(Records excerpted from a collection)

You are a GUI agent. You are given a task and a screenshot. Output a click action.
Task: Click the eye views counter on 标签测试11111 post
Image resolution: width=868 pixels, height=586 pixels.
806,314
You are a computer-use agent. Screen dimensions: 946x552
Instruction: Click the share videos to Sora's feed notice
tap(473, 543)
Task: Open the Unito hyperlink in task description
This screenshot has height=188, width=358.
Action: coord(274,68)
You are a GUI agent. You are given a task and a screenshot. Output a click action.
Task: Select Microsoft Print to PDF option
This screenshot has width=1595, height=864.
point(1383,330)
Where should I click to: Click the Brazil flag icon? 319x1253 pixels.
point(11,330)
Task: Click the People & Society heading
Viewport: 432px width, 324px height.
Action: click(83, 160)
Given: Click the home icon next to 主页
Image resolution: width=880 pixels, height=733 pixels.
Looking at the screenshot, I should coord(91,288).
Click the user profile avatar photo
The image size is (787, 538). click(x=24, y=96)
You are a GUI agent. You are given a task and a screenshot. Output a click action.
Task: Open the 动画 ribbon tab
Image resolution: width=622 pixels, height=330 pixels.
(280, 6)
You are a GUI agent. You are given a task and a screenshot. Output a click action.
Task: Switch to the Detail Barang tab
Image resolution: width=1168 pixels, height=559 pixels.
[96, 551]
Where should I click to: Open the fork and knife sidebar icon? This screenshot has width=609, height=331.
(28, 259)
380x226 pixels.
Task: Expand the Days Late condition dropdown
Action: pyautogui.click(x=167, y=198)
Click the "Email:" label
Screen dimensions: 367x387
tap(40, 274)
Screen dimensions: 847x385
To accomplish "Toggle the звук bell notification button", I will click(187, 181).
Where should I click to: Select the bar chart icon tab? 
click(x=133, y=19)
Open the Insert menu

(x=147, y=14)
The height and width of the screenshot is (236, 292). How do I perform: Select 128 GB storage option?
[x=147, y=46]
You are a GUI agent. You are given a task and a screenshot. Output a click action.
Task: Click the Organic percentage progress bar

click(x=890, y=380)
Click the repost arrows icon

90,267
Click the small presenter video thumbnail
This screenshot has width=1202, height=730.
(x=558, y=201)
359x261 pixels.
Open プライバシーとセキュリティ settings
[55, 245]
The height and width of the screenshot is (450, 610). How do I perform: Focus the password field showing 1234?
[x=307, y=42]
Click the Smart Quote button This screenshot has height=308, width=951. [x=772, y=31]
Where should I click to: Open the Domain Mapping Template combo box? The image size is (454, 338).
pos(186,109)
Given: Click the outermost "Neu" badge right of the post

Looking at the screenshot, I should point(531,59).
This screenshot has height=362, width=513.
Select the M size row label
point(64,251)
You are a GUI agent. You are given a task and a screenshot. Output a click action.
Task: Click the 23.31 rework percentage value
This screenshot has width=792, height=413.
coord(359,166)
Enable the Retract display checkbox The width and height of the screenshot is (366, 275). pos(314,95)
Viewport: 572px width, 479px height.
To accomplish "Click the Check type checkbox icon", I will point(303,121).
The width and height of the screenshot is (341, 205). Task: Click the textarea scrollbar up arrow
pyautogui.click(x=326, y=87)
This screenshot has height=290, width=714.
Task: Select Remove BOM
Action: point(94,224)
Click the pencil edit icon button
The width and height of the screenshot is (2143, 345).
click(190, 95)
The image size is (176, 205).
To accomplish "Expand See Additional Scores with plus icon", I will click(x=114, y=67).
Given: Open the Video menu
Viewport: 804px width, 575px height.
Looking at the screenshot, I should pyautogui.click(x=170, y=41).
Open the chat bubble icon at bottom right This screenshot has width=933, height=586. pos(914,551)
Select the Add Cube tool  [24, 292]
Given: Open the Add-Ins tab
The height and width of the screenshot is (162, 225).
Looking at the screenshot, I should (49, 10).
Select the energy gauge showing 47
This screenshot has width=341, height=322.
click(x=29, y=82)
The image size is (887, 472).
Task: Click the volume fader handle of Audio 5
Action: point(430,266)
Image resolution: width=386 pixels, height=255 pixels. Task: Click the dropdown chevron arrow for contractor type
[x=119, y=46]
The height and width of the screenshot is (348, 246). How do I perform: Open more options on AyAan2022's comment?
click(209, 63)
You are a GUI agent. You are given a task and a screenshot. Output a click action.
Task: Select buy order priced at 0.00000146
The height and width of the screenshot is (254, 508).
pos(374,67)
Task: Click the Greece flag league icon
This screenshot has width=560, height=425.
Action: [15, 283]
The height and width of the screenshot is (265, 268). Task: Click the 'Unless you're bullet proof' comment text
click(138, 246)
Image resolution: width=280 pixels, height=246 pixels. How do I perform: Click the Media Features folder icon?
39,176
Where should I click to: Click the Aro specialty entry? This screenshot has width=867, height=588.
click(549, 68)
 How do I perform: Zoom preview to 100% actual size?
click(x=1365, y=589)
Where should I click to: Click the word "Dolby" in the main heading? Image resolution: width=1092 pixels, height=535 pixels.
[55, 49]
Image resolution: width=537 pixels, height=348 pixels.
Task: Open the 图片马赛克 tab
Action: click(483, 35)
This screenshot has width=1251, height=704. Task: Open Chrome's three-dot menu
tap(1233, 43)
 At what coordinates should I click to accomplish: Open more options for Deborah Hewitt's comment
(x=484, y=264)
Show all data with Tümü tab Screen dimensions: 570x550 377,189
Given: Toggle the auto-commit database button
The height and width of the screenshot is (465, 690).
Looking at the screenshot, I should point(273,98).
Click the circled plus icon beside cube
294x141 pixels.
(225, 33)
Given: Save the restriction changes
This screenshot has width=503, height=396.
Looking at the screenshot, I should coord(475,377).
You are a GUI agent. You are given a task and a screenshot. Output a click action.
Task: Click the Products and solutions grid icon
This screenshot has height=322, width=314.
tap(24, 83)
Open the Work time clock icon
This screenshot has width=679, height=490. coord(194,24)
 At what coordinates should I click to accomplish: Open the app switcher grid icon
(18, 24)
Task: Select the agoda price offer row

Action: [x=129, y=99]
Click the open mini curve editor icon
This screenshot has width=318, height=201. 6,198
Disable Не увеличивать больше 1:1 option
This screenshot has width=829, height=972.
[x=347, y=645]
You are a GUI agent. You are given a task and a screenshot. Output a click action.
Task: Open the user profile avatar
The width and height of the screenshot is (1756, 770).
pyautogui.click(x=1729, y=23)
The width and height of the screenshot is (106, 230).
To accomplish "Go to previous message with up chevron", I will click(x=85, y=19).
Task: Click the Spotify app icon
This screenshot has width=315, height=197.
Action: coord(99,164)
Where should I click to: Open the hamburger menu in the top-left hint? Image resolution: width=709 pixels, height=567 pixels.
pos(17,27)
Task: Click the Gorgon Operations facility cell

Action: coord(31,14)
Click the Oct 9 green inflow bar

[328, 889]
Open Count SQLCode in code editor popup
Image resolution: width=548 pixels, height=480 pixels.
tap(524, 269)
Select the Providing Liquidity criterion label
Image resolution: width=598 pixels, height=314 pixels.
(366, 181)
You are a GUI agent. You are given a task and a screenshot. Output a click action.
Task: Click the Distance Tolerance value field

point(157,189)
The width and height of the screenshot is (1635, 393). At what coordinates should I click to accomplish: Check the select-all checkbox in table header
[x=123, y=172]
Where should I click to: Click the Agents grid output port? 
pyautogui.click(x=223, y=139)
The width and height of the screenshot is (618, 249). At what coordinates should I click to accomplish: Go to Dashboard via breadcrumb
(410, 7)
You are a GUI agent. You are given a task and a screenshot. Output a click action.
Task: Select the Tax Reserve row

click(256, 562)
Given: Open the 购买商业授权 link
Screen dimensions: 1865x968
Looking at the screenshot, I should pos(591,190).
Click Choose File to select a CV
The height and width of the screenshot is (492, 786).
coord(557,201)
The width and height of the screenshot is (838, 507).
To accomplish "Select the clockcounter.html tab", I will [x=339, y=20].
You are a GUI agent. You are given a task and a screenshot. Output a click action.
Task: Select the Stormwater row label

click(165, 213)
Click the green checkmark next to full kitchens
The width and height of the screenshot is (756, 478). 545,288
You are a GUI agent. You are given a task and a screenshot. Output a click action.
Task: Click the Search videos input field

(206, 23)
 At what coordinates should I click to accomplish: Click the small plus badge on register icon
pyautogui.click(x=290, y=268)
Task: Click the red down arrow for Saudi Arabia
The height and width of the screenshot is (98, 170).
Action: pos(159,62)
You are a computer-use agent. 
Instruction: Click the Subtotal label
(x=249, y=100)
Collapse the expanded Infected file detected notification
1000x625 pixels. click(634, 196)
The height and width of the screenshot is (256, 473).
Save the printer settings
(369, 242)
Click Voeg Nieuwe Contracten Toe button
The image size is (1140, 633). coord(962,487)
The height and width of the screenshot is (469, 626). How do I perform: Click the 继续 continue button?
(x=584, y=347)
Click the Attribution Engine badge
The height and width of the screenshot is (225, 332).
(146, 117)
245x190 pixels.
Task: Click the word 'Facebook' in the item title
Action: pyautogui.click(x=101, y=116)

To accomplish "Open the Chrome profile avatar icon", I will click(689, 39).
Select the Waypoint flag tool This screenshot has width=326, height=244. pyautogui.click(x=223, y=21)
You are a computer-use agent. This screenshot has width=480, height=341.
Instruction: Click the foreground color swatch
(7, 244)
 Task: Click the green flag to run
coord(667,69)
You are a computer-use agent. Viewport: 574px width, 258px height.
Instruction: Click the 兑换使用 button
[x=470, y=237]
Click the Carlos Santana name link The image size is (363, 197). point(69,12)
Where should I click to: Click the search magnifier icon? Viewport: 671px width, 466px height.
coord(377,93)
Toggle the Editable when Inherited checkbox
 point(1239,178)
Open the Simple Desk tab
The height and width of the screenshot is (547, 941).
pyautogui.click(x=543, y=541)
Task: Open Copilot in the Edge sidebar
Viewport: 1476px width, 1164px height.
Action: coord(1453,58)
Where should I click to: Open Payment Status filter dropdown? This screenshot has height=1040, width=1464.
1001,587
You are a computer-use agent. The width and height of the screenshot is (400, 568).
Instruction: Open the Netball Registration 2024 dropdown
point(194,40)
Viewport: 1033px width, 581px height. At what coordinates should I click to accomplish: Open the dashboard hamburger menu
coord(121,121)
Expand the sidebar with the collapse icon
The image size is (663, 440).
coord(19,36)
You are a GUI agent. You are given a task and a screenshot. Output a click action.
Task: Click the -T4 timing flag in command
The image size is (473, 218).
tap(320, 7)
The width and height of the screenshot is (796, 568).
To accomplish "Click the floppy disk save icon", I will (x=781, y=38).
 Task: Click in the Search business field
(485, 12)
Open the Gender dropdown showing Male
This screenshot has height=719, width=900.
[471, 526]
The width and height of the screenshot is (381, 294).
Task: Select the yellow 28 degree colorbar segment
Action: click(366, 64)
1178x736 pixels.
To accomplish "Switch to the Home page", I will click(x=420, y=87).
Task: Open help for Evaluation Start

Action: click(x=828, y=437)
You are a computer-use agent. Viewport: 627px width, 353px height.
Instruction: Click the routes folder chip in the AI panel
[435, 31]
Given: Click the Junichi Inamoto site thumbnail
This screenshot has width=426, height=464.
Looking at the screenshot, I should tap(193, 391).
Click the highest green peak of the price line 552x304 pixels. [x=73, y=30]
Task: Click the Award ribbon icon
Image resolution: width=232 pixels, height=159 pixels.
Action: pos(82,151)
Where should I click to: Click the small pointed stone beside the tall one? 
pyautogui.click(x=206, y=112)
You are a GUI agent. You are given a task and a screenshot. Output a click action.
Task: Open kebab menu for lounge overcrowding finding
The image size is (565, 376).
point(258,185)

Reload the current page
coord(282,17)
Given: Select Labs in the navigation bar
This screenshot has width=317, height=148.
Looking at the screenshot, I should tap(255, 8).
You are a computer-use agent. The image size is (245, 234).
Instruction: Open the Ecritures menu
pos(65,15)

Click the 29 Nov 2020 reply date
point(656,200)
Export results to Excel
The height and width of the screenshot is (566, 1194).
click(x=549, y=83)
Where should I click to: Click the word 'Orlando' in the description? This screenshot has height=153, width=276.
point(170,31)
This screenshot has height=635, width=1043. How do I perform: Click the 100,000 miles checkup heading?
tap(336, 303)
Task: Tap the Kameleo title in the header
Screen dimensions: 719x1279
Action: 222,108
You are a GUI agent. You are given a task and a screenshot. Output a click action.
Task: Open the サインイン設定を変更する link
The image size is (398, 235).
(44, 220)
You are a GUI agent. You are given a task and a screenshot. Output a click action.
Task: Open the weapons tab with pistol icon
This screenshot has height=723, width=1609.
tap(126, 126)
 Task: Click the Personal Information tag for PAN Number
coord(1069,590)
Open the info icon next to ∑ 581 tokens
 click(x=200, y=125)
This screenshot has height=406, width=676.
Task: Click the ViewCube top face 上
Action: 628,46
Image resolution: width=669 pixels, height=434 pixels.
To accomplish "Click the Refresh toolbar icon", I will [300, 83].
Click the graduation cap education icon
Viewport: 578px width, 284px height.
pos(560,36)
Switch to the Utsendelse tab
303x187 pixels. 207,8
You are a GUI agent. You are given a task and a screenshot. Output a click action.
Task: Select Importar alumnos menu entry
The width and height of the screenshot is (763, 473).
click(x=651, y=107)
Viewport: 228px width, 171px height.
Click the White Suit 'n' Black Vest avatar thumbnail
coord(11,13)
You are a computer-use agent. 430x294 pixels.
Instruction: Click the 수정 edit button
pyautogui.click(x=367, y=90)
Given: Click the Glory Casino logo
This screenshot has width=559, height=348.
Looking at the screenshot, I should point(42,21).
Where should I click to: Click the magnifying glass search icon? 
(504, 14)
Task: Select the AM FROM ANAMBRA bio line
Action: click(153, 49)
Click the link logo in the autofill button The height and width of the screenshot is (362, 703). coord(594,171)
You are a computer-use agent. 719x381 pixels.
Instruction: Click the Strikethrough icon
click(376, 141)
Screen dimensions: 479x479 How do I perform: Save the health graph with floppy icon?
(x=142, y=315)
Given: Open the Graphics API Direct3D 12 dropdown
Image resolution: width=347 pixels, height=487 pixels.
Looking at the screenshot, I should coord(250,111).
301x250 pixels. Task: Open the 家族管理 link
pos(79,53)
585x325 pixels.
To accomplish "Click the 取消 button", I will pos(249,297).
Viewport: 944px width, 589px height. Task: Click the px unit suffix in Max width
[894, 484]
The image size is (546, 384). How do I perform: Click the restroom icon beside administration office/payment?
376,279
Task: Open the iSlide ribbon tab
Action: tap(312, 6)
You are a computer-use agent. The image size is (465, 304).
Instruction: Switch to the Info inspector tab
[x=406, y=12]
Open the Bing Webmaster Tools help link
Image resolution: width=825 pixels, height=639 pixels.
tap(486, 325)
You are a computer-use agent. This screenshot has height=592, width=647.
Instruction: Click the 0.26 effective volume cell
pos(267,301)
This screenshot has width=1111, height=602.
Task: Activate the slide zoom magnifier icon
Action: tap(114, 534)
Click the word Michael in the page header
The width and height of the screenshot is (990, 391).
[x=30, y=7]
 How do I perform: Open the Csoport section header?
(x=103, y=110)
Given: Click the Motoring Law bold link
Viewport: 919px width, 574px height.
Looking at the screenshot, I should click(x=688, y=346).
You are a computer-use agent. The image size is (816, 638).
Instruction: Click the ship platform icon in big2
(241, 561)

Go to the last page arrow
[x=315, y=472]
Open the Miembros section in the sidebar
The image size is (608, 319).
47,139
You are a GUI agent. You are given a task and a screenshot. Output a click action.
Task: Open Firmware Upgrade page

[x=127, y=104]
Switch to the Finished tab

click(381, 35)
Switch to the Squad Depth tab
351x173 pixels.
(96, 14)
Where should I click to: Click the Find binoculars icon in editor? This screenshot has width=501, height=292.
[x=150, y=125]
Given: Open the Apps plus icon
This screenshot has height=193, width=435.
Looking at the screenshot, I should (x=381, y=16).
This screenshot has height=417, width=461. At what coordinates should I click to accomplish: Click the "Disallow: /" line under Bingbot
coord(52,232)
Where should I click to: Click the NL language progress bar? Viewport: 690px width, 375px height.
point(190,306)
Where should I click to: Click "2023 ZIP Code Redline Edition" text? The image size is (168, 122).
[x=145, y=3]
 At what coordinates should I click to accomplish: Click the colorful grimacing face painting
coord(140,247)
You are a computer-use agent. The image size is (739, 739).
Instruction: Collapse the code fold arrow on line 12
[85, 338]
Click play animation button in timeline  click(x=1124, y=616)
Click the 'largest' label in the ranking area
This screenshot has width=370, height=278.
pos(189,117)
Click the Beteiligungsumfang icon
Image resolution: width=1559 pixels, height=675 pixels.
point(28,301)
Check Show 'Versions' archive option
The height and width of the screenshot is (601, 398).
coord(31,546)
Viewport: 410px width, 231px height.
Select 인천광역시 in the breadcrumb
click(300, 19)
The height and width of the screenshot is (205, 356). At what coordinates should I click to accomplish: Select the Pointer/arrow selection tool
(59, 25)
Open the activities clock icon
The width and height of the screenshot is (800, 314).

AIM OF THE EXERCISE: Word for word, repeat the lines from the one holding "Select 인천광역시 in the breadcrumb" through the last line of the entries, both included.

RESULT OF THIS EXERCISE:
Select 인천광역시 in the breadcrumb
click(300, 19)
The height and width of the screenshot is (205, 356). At what coordinates should I click to accomplish: Select the Pointer/arrow selection tool
(59, 25)
Open the activities clock icon
The width and height of the screenshot is (800, 314).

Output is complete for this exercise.